PROVIDED DATA.
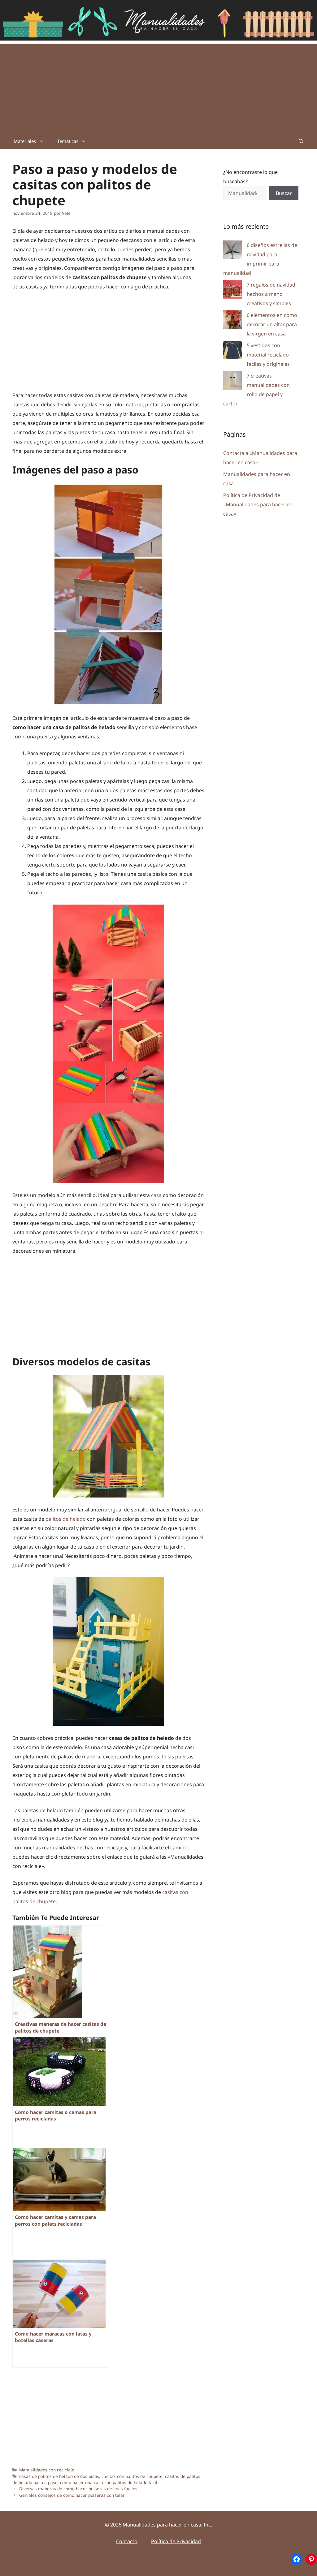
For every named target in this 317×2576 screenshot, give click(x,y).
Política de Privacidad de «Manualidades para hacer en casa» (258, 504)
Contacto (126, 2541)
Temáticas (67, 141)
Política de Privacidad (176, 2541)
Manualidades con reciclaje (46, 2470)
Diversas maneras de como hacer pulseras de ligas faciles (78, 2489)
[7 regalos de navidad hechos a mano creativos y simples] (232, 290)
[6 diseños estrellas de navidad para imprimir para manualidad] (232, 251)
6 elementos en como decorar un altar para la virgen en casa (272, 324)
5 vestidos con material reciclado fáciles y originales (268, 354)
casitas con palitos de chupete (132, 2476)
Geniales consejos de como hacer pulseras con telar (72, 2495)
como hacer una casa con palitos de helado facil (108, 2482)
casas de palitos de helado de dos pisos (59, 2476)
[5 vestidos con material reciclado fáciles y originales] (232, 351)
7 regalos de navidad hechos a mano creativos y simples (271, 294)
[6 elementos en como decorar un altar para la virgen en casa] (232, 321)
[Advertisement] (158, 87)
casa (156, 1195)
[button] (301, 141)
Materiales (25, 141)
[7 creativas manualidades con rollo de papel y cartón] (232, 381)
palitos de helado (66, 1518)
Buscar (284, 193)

WORK ORDER. Find the string "decorar" in the material above, and report every line where it occurs.

EXPECTED ANSWER.
6 elementos en como decorar un altar para la virgen en casa (272, 324)
[6 elementos en como decorar un altar para la virgen en casa] (232, 321)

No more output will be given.